Травы-деревья заколыхались резко и сильно и пригнулись к земле. Грохот, шум и гул. Точно громы небесные приближались и нарастали.
— Люди идут! Люди! — вскричал Думчев.
— Они ищут меня! Мое внезапное исчезновение из городка привело их сюда, — успел сказать я.
Все кругом шаталось, сотрясалось. Забор, перед которым мы стояли, внезапно покосился.
Доктор Думчев протянул мне пилюлю:
— Принимайте немедленно! Вас растопчут.
За забором появились клубы дыма. Думчев хотел распахнуть бронзовые ворота. Я стал ему помогать. Наконец ворота приоткрылись. Посреди двора лежала огромная белая труба. Конец трубы горел и дымился.
— Папироса! Горящая папироса! Скорей отсюда!
— Нет, я отсюда не уйду! Никогда не уйду! — крикнул Думчев. — Мой дом построен высоко над травами. Он укрыт в дупле. Глотайте же пилюлю!
Но уже пылал забор: трескались, коробились и пропадали в огне многоцветные краски.
Все кругом застилалось дымом, пламя буйно взвивалось в вышину.
И я схватил Думчева за руку:
— Скорей!

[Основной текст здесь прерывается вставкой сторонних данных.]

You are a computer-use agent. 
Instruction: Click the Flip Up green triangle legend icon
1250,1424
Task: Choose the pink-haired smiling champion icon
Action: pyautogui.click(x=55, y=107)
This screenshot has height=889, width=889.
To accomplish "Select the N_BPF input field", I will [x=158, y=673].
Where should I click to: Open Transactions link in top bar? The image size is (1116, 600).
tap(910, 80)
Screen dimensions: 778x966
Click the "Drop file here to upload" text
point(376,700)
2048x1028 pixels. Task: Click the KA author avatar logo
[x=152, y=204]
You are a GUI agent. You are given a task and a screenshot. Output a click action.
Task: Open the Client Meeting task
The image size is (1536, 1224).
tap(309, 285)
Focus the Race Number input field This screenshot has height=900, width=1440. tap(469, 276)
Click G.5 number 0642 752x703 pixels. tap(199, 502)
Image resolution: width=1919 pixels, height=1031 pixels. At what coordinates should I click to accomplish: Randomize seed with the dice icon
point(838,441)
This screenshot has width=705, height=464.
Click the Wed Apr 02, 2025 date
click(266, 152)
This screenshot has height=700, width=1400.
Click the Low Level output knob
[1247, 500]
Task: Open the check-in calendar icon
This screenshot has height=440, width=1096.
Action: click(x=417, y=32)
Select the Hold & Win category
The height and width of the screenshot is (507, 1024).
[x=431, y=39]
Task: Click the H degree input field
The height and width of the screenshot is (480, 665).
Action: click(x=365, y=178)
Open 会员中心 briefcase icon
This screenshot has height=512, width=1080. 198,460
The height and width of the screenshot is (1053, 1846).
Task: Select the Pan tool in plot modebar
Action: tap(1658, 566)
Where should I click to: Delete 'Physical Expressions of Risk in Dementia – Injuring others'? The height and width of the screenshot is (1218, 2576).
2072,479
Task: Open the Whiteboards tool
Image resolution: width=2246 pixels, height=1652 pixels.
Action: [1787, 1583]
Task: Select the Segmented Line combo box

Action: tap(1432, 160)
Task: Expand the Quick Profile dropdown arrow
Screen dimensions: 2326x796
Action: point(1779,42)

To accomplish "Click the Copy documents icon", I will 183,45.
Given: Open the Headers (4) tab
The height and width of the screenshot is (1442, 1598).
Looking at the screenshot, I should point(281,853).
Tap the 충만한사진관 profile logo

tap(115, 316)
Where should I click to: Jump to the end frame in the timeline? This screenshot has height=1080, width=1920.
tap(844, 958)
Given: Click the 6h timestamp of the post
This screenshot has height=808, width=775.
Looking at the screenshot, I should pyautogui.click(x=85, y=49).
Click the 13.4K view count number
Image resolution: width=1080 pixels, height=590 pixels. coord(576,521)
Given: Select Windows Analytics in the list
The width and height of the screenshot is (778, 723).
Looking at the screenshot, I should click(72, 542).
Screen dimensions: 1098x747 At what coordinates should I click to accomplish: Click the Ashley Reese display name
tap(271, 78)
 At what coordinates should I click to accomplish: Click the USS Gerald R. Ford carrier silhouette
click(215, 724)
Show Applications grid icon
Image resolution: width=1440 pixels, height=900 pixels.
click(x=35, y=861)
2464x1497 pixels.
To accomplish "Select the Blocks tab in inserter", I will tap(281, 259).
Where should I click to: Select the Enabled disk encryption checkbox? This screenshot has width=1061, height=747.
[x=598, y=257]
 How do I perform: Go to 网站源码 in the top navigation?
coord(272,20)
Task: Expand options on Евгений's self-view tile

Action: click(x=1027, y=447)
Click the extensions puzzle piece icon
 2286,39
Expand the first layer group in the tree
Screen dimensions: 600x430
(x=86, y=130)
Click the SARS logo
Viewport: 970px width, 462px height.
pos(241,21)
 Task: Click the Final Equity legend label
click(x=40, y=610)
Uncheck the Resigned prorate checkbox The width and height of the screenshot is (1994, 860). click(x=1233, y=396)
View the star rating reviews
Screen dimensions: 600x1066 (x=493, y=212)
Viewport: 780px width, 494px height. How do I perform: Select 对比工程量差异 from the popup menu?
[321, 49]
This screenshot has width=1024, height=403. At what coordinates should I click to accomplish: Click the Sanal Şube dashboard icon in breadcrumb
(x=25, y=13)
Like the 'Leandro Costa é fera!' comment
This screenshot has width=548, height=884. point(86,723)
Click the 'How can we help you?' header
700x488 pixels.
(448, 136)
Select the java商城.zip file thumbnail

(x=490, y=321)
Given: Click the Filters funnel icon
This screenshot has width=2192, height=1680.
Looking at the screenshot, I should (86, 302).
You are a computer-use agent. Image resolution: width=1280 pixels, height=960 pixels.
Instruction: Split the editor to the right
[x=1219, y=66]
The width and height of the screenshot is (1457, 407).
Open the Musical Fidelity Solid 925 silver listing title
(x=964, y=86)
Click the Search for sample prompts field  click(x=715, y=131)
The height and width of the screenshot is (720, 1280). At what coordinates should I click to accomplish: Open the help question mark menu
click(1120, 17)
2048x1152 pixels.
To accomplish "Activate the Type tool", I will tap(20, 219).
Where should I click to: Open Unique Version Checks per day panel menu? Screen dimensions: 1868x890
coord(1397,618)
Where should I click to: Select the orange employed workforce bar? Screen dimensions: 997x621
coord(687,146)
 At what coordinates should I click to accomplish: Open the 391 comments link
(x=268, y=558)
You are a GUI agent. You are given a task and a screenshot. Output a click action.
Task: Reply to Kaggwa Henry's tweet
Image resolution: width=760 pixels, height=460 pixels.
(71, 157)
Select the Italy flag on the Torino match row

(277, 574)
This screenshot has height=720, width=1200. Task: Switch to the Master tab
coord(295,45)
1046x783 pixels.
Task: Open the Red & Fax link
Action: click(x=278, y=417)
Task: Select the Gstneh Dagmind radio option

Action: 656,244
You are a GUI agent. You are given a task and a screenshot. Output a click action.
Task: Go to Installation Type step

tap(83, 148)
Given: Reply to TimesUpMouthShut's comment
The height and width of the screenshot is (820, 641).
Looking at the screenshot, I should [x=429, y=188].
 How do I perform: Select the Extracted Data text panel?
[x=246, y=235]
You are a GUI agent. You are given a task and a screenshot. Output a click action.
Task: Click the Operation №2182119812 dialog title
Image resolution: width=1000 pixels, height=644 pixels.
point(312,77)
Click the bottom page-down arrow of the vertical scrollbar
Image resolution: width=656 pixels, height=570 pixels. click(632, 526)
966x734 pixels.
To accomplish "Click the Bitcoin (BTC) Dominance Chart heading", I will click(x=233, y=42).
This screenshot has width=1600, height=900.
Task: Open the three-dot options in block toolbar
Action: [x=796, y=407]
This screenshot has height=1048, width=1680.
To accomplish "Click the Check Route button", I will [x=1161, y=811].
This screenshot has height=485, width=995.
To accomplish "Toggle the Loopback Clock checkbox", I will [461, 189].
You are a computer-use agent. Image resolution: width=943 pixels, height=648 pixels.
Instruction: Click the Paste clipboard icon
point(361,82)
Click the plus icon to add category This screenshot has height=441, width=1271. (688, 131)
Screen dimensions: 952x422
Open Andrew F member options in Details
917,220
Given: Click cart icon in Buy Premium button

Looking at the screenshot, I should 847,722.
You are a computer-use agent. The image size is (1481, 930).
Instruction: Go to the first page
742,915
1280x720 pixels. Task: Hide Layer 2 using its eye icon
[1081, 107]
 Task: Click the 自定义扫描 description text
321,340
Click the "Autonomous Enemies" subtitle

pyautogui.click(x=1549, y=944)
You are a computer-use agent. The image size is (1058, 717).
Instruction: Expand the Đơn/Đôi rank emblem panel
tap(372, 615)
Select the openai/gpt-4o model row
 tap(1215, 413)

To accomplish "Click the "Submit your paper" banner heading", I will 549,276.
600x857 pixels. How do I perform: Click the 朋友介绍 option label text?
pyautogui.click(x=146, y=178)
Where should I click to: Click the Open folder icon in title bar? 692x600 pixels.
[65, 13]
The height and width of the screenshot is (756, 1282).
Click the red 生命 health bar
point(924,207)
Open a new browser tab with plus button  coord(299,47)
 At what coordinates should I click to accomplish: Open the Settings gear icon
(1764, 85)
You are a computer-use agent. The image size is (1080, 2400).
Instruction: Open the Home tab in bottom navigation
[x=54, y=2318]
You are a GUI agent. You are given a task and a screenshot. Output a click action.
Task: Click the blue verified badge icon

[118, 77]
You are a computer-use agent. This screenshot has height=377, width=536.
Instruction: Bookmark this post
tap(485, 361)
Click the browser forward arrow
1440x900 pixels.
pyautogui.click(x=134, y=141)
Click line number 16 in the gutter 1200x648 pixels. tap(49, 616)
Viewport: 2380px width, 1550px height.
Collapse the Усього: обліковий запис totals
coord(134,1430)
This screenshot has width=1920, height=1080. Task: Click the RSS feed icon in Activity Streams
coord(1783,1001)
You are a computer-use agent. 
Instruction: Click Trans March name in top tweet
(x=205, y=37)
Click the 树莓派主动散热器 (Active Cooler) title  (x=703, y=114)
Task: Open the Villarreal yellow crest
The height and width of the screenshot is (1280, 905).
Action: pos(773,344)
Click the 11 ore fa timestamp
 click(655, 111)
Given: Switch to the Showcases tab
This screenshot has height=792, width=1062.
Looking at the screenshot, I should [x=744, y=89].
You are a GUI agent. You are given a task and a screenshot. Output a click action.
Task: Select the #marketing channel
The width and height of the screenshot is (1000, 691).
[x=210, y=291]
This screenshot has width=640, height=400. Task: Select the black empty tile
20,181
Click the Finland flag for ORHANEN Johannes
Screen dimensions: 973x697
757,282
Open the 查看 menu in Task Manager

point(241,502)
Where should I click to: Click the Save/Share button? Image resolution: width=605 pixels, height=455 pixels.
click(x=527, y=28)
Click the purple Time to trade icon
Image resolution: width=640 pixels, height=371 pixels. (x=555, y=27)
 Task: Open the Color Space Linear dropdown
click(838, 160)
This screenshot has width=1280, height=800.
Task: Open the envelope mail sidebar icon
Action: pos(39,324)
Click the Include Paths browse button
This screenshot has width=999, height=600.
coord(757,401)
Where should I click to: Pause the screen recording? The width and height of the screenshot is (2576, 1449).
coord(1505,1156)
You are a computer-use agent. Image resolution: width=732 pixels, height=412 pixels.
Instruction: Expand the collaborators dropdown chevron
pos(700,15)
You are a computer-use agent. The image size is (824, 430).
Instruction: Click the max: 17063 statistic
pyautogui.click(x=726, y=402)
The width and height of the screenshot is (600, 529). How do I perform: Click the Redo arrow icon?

Скорей отсюда!
Он упирался:
— Нет, нет. Я сейчас потушу пламя.
Но я увлек его за собой. Не выпуская руки Думчева, я бежал с ним все дальше и дальше от пожара.
Мы пробирались сквозь чащу леса. Огонь догонял нас. Шумело пламя в травах. Скоро сквозь деревья блеснула вода — мы очутились у Великого потока. Здесь остановились. Огонь бушевал рядом в лесу.